**What the task asks:** Please restate the data that follows word for word, with the pictures left out.

**Supplied records:**
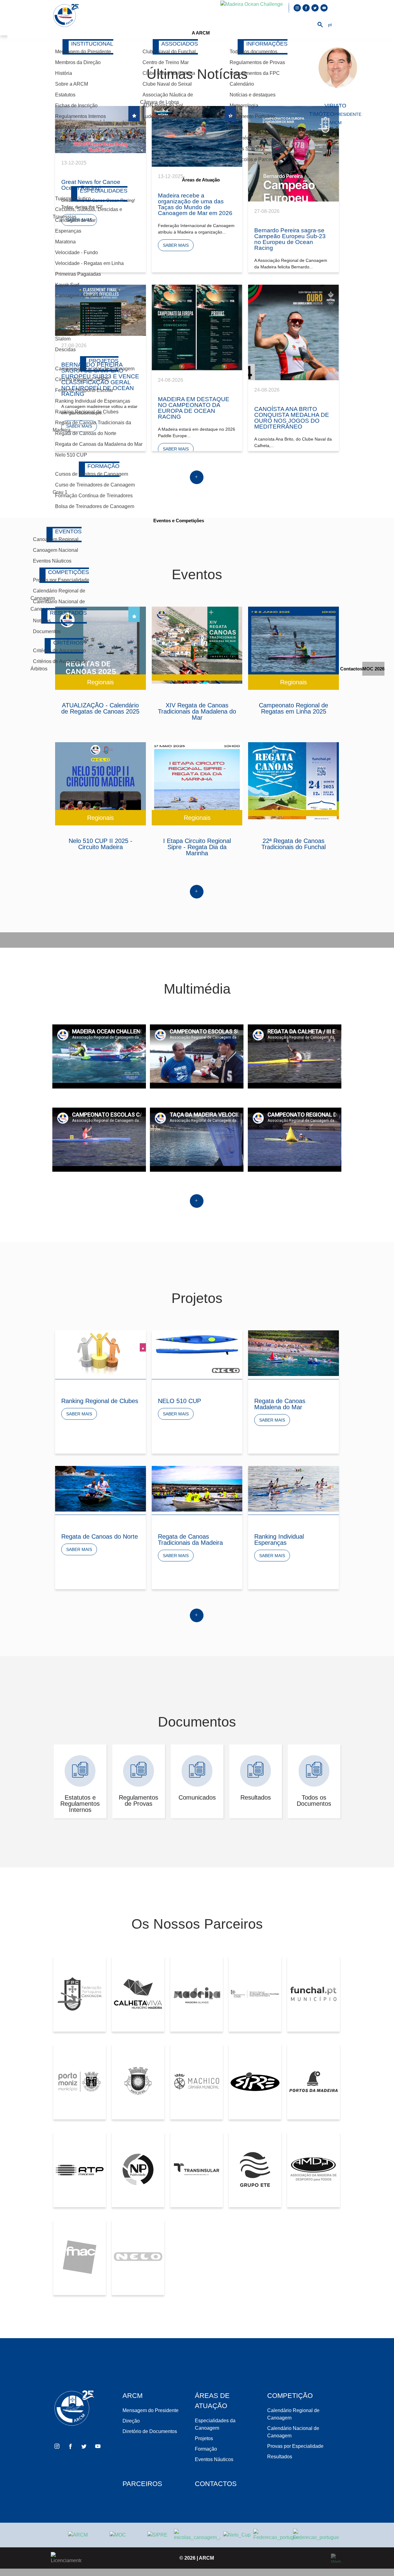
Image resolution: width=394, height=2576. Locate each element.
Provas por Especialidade (295, 2446)
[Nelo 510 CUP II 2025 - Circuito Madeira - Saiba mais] (100, 780)
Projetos (204, 2438)
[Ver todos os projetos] (197, 1621)
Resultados (279, 2456)
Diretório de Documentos (150, 2431)
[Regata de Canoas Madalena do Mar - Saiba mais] (293, 1353)
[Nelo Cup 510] (237, 2535)
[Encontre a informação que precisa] (320, 26)
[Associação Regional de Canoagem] (66, 16)
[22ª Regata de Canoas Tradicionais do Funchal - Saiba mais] (293, 780)
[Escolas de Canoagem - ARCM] (197, 2535)
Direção (131, 2420)
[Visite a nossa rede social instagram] (297, 7)
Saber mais (79, 1413)
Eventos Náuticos (214, 2459)
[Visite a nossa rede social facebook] (306, 7)
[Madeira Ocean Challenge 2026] (252, 7)
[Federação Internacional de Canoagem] (316, 2535)
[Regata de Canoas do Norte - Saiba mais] (100, 1489)
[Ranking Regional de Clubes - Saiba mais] (100, 1353)
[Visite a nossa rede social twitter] (315, 7)
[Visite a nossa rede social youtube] (324, 7)
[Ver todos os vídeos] (197, 1207)
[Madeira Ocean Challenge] (118, 2535)
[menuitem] (201, 32)
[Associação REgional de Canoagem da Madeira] (78, 2535)
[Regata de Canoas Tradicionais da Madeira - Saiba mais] (197, 1489)
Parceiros (142, 2484)
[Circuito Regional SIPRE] (157, 2535)
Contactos (216, 2484)
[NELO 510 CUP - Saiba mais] (197, 1353)
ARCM (206, 2558)
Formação (206, 2449)
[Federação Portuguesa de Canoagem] (276, 2535)
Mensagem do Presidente (151, 2410)
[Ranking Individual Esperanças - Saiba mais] (293, 1489)
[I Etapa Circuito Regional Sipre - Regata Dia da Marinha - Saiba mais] (197, 780)
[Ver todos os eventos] (197, 897)
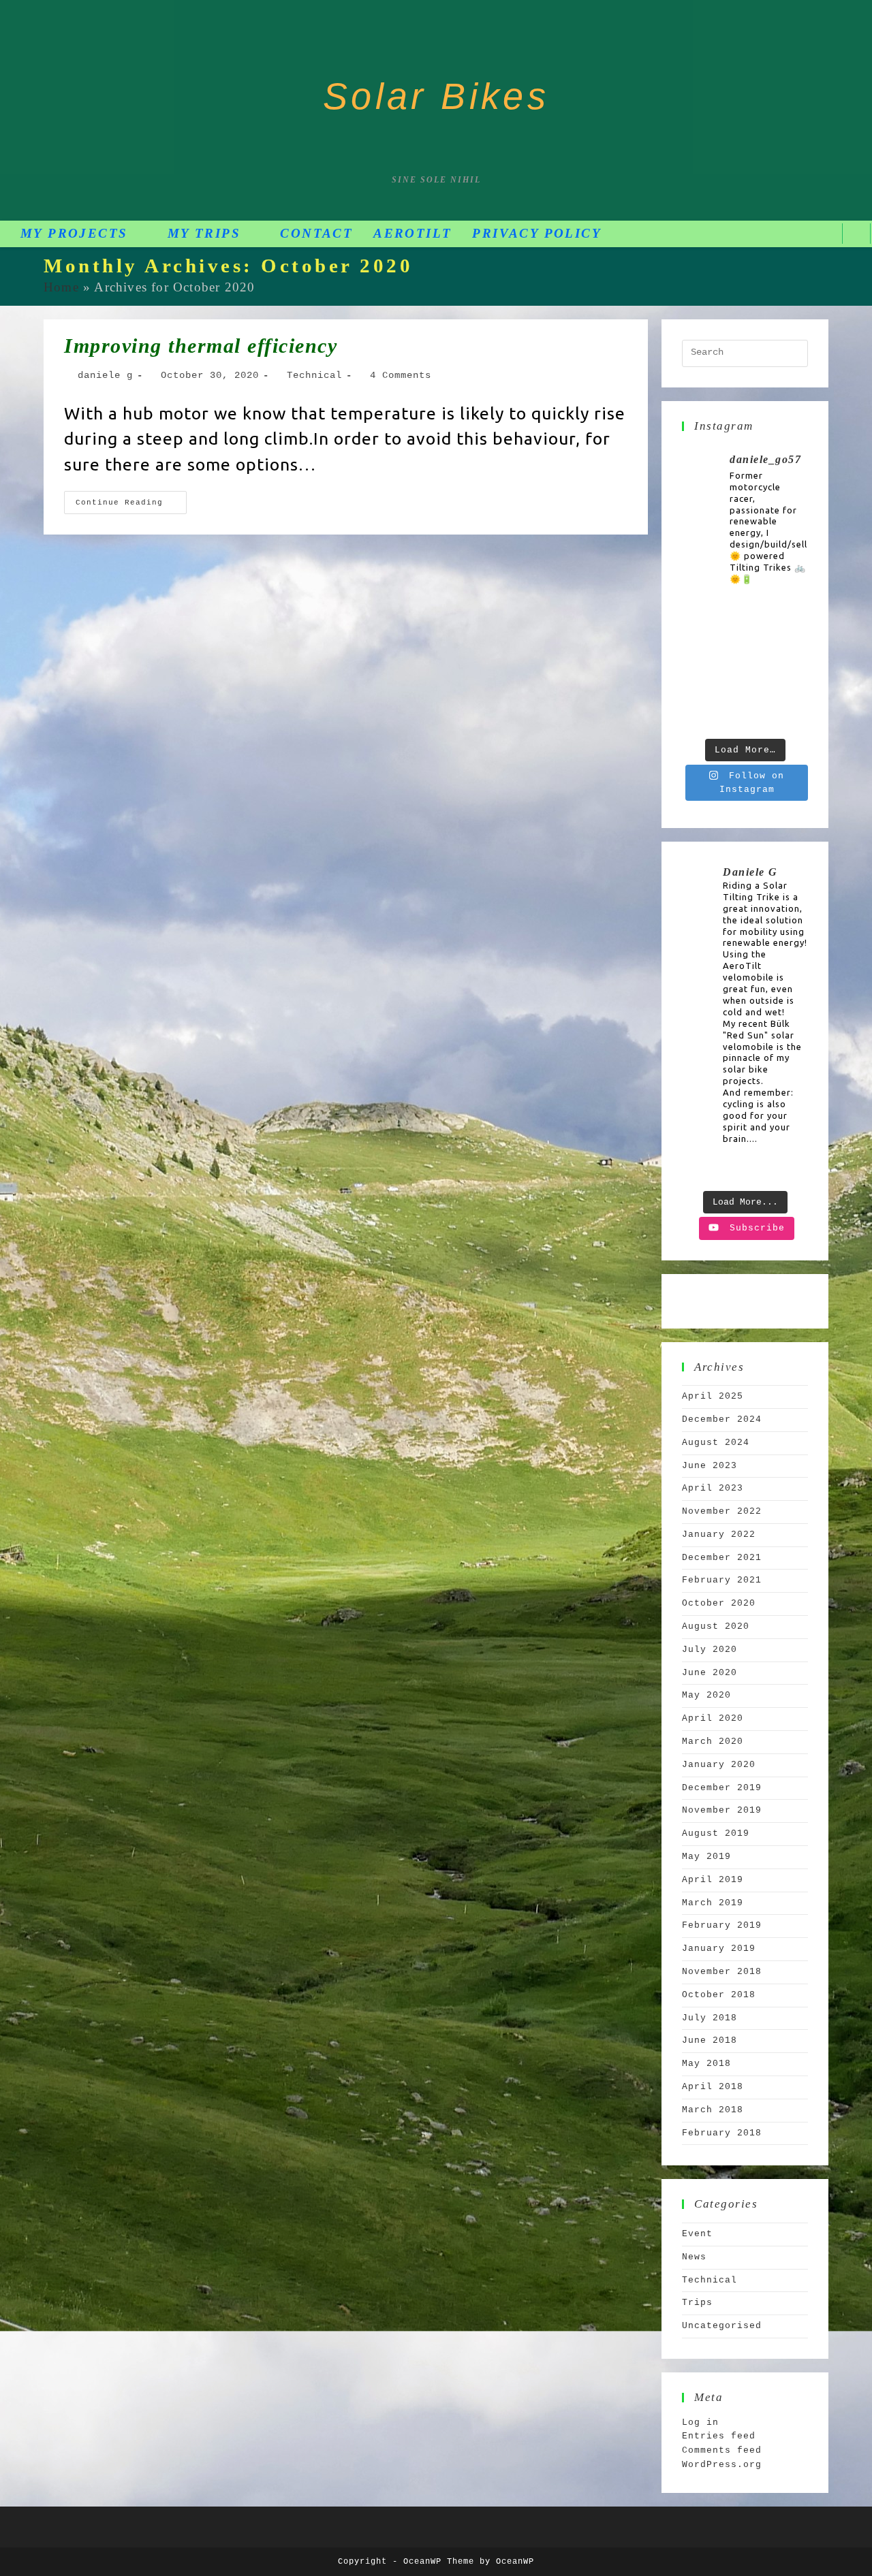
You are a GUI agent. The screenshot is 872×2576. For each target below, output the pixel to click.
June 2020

**Written solution:**
Image resolution: width=394, height=2576. Locate each element.
Provas por Especialidade (295, 2446)
[Nelo 510 CUP II 2025 - Circuito Madeira - Saiba mais] (100, 780)
Projetos (204, 2438)
[Ver todos os projetos] (197, 1621)
Resultados (279, 2456)
Diretório de Documentos (150, 2431)
[Regata de Canoas Madalena do Mar - Saiba mais] (293, 1353)
[Nelo Cup 510] (237, 2535)
[Encontre a informação que precisa] (320, 26)
[Associação Regional de Canoagem] (66, 16)
[22ª Regata de Canoas Tradicionais do Funchal - Saiba mais] (293, 780)
[Escolas de Canoagem - ARCM] (197, 2535)
Direção (131, 2420)
[Visite a nossa rede social instagram] (297, 7)
Saber mais (79, 1413)
Eventos Náuticos (214, 2459)
[Visite a nossa rede social facebook] (306, 7)
[Madeira Ocean Challenge 2026] (252, 7)
[Federação Internacional de Canoagem] (316, 2535)
[Regata de Canoas do Norte - Saiba mais] (100, 1489)
[Ranking Regional de Clubes - Saiba mais] (100, 1353)
[Visite a nossa rede social twitter] (315, 7)
[Visite a nossa rede social youtube] (324, 7)
[Ver todos os vídeos] (197, 1207)
[Madeira Ocean Challenge] (118, 2535)
[menuitem] (201, 32)
[Associação REgional de Canoagem da Madeira] (78, 2535)
[Regata de Canoas Tradicionais da Madeira - Saiba mais] (197, 1489)
Parceiros (142, 2484)
[Circuito Regional SIPRE] (157, 2535)
Contactos (216, 2484)
[NELO 510 CUP - Saiba mais] (197, 1353)
ARCM (206, 2558)
Formação (206, 2449)
[Federação Portuguesa de Canoagem] (276, 2535)
Mensagem do Presidente (151, 2410)
[Ranking Individual Esperanças - Saiba mais] (293, 1489)
[I Etapa Circuito Regional Sipre - Regata Dia da Marinha - Saiba mais] (197, 780)
[Ver todos os eventos] (197, 897)
You are a GUI agent. The screenshot is 872×2576. For each target below, output the pixel to click.
June 2020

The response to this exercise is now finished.